= Military Medal of Honor =

Japanese medals

Military Medal of Honor (従軍記章, jūgun kishō) was a military decoration for meritorious service to the Empire of Japan, formerly awarded to all military personnel who participated in battles in a war. These war medals and accompanying certificates specifically identify the conflict for which the decoration will have been awarded.

These decorations were effectively abolished during the Allied Occupation of Japan in the post-war years (1945–1951).

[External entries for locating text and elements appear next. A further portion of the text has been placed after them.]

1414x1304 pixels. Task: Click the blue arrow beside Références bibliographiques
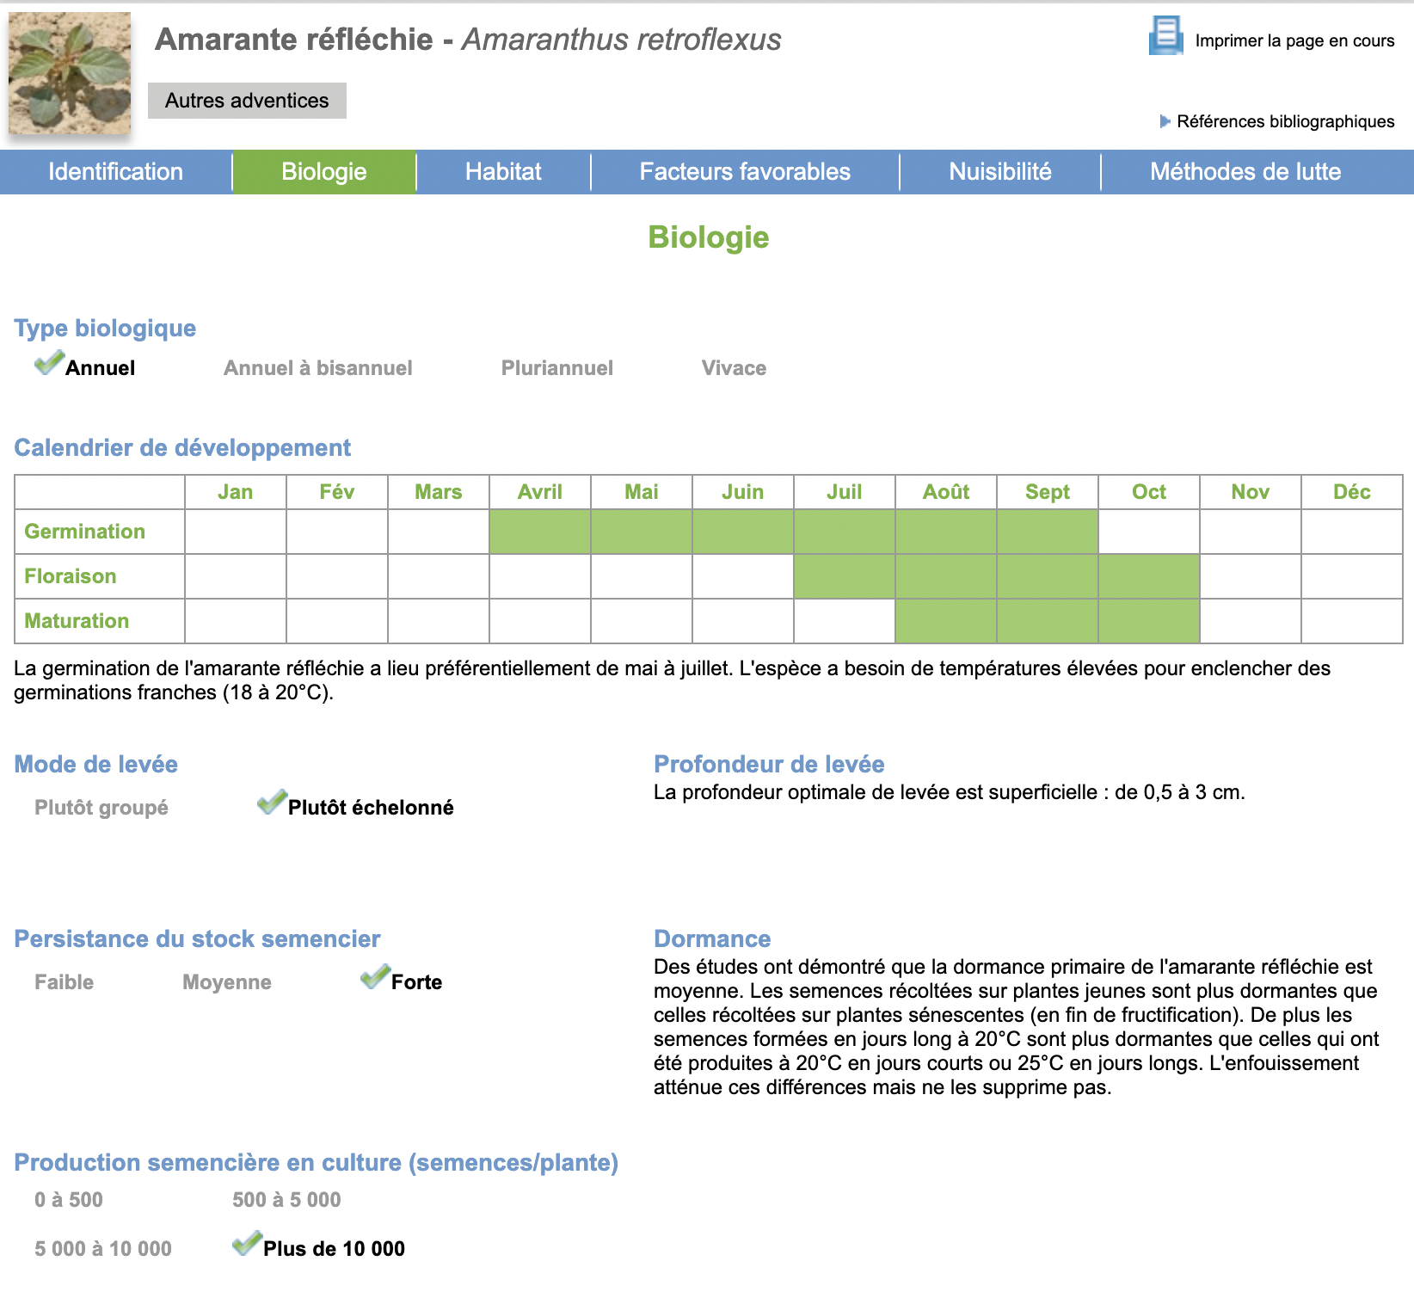pos(1165,121)
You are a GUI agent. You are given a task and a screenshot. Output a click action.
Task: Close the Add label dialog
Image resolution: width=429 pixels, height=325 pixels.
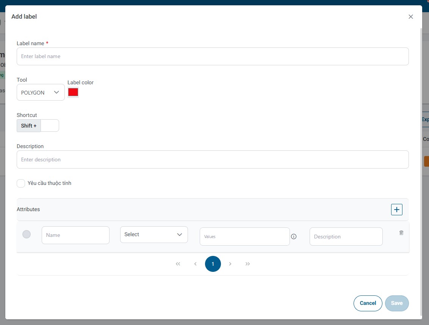point(410,17)
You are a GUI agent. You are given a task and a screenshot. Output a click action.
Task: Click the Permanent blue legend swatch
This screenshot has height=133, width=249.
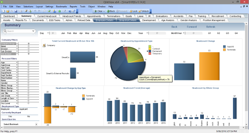coord(150,51)
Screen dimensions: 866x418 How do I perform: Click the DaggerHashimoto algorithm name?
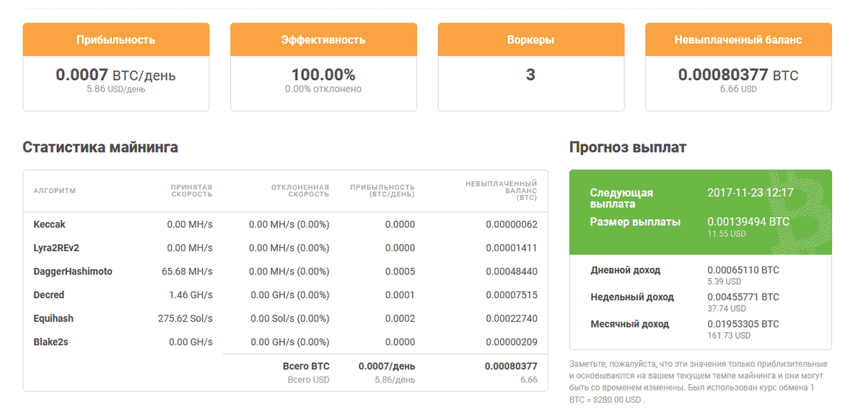(x=73, y=271)
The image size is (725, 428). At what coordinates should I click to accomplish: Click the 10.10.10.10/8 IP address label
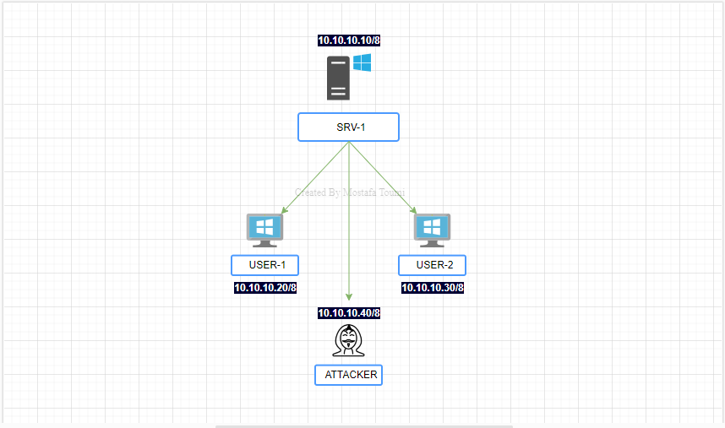coord(348,41)
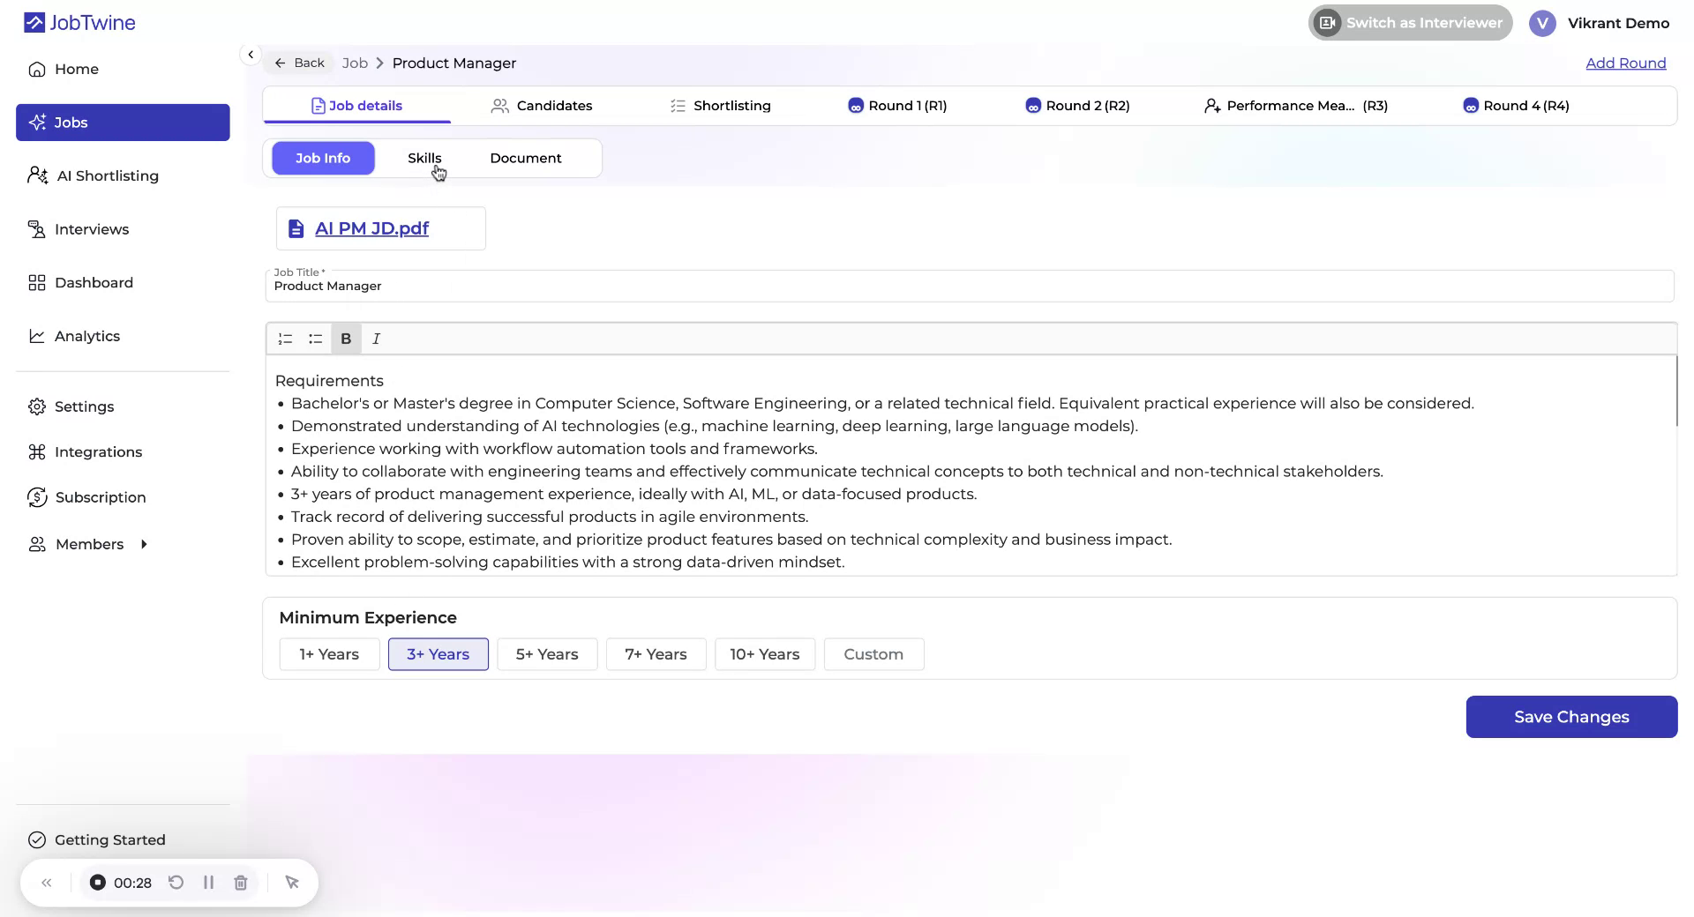Apply italic formatting in the editor toolbar
Viewport: 1694px width, 917px height.
click(376, 339)

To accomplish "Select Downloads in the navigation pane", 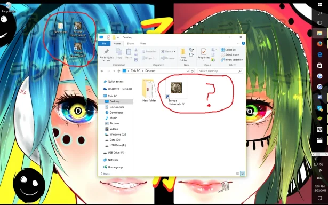I will pyautogui.click(x=116, y=113).
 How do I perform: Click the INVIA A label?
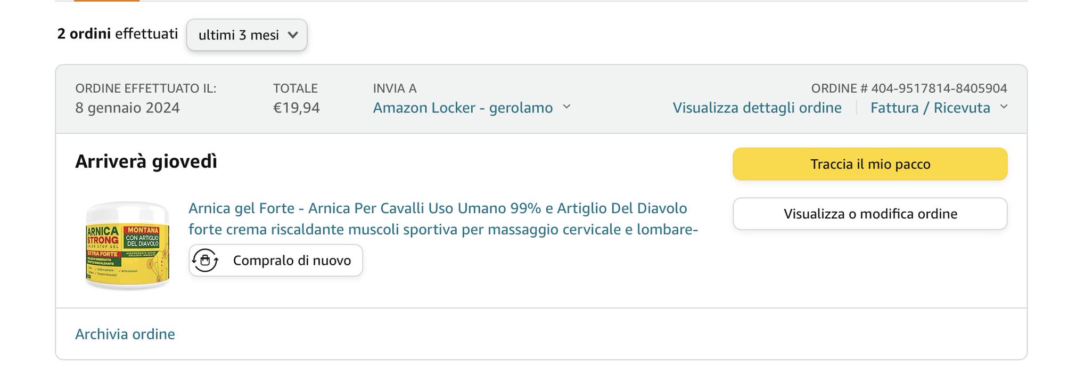coord(395,88)
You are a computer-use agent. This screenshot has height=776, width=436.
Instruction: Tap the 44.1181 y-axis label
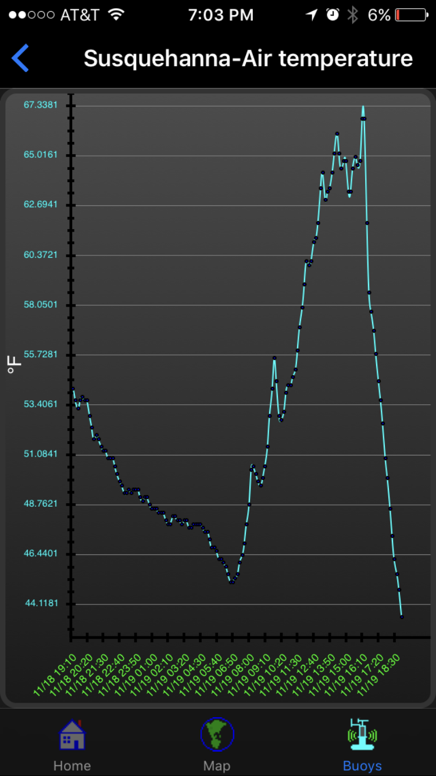(41, 603)
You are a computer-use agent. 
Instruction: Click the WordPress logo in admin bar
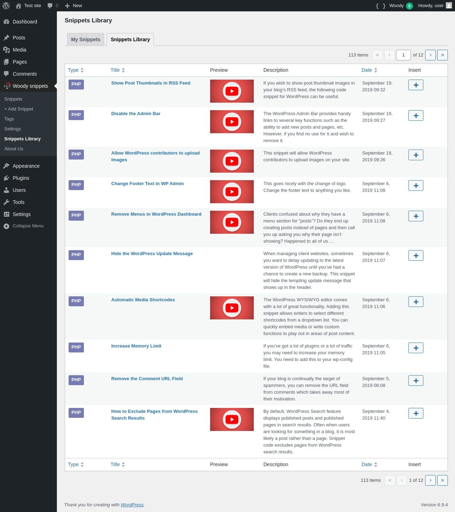tap(6, 6)
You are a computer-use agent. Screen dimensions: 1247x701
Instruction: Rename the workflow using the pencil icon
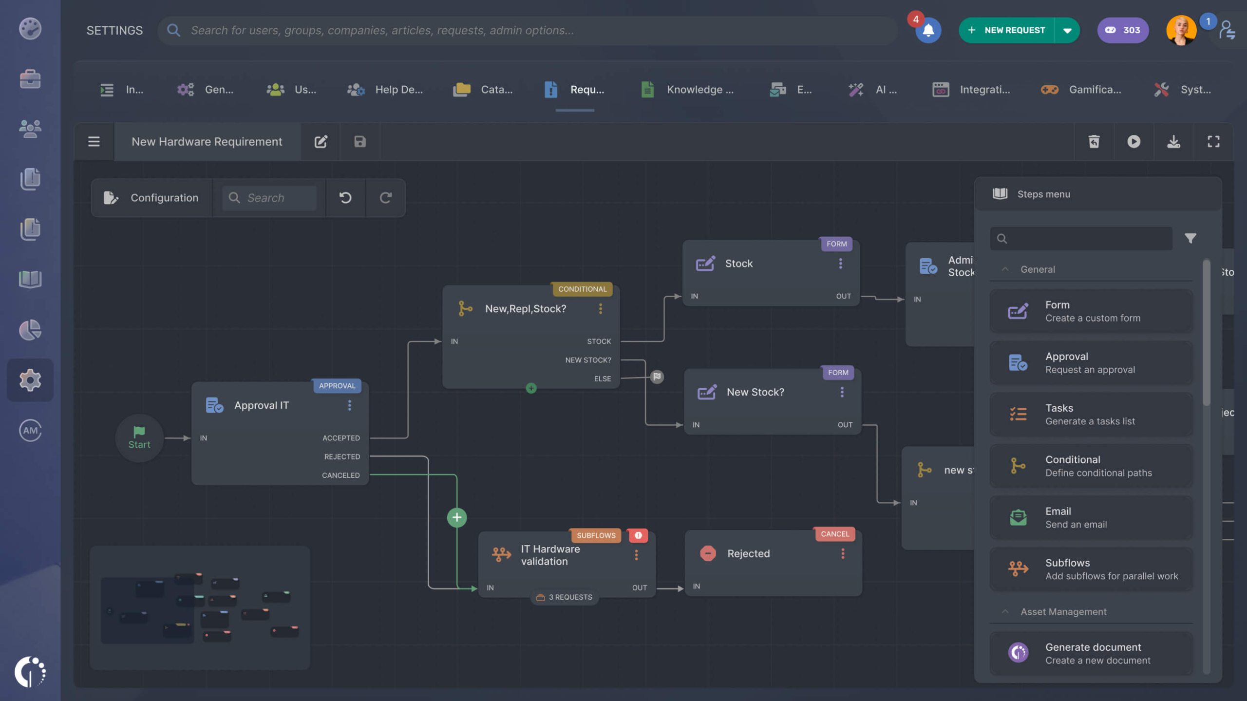pyautogui.click(x=320, y=142)
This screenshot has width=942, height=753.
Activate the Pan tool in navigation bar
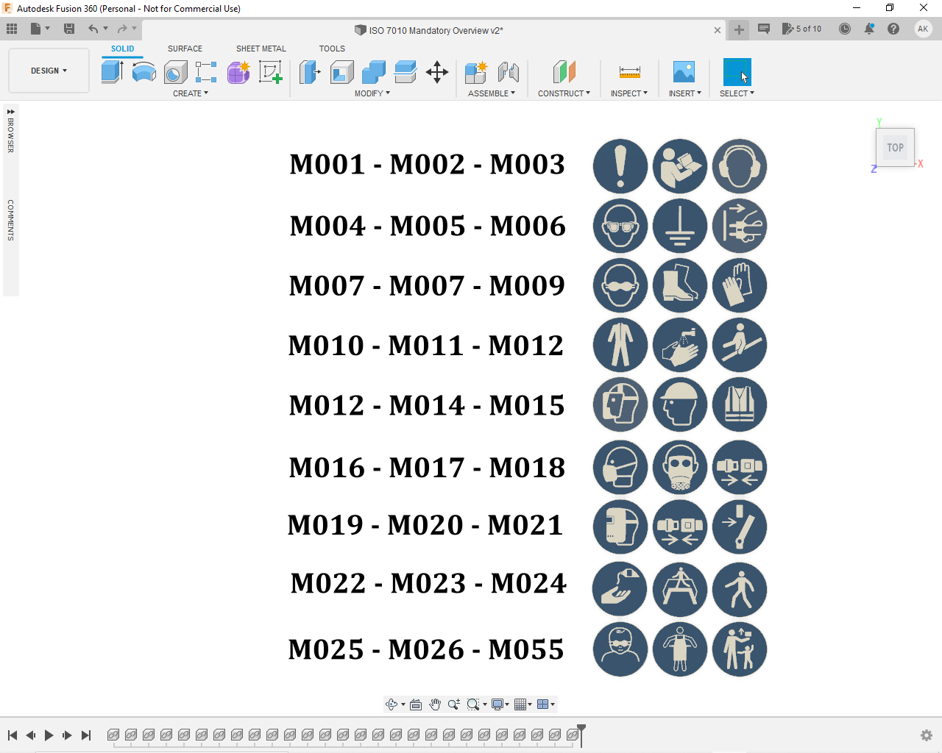(434, 704)
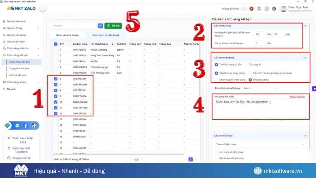Switch to Danh sách tài khoản tab

coord(67,35)
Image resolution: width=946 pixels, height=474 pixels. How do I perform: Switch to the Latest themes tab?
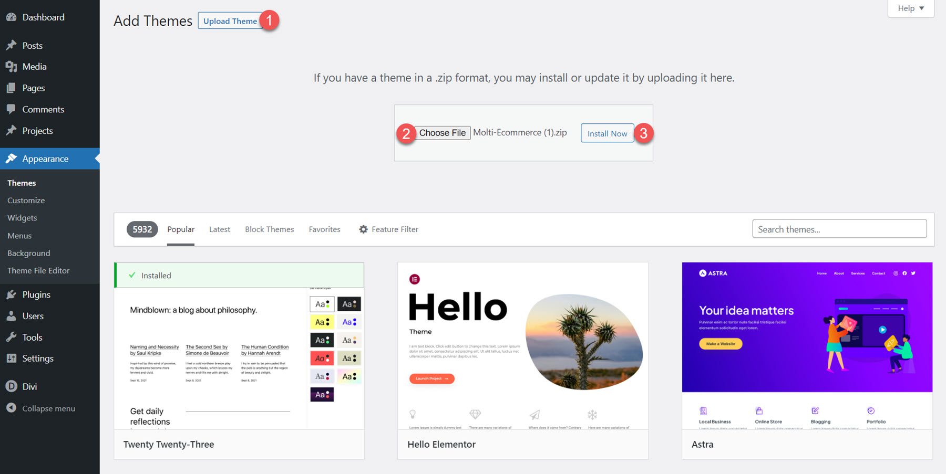coord(219,229)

The plausible re-institution of a modern equivalent was made unlikely by the adoption of Japan's post-war Constitution which disavows the right of the state to engage in aggressive war; but on-going political pressure for an amendment to Article 9 of the Japanese Constitution renders that prospect marginally possible.

==Japanese War Medals==

===1874 Formosa Expedition War Medal===

1874 Formosa Expedition Medal ribbon bar

The Japanese expedition of 1874 to Taiwan Province, also referred to as the Taiwan Expedition of 1874, was in response to the Mudan Incident of 1871. Fifty-four shipwrecked Ryukyuan sailors were killed by Paiwan aborigines in December 1871 in southern Taiwan. In seeking restitution from Qing China, Japan reached an impasse when the Chinese claimed that they were not responsible for the actions of the aborigines in territory that was nominally under Chinese sovereignty.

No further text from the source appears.